Ciò implicherebbe secondo alcuni che si applichino anche in questi casi alcune tutele derivate da principi costituzionali, come ad esempio in materia di proporzionalità e sufficienza del compenso (art. 36 Cost.), di diritto al riposo (art. 36 co. 3), o di non-discriminazione (art. 37 Cost; art. 20 e parte V, art. E, Carta Sociale Europea). Inoltre, l'abuso di posizione dominante offrirebbe già una non trascurabile opportunità di modulare la protezione del contraente a seconda del livello di “debolezza”, aggiungendo, ad esempio, in caso di recesso, al preavviso dovuto senza “dipendenza economica”, la tutela risarcitoria connessa all'accertamento di una abusiva interruzione arbitraria delle relazioni commerciali in atto (art. 3 co. 1, l. 81/2017).

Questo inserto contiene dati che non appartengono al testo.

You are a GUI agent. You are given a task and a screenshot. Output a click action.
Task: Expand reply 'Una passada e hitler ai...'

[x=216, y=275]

L'unica cosa certa è che la strada verso la ricerca di nuove tutele che prescindano dallo stato di subordinazione è tutt'altro che conclusa e sarà probabilmente questa la frontiera rimediale verso cui tendere: una tutela risarcitoria che prescinda dalla conservazione del posto, ma funga da deterrente per l'inadempimento contrattuale efficiente ed al recesso abusivo sia nel lavoro subordinato che nel lavoro autonomo. Questo rimedio, a voler azzardare un vaticinio, probabilmente non potrà che contemplare uno schema di pena privata correlata all'accertamento dell'abuso compresa tra un minimo e un massimo edittale.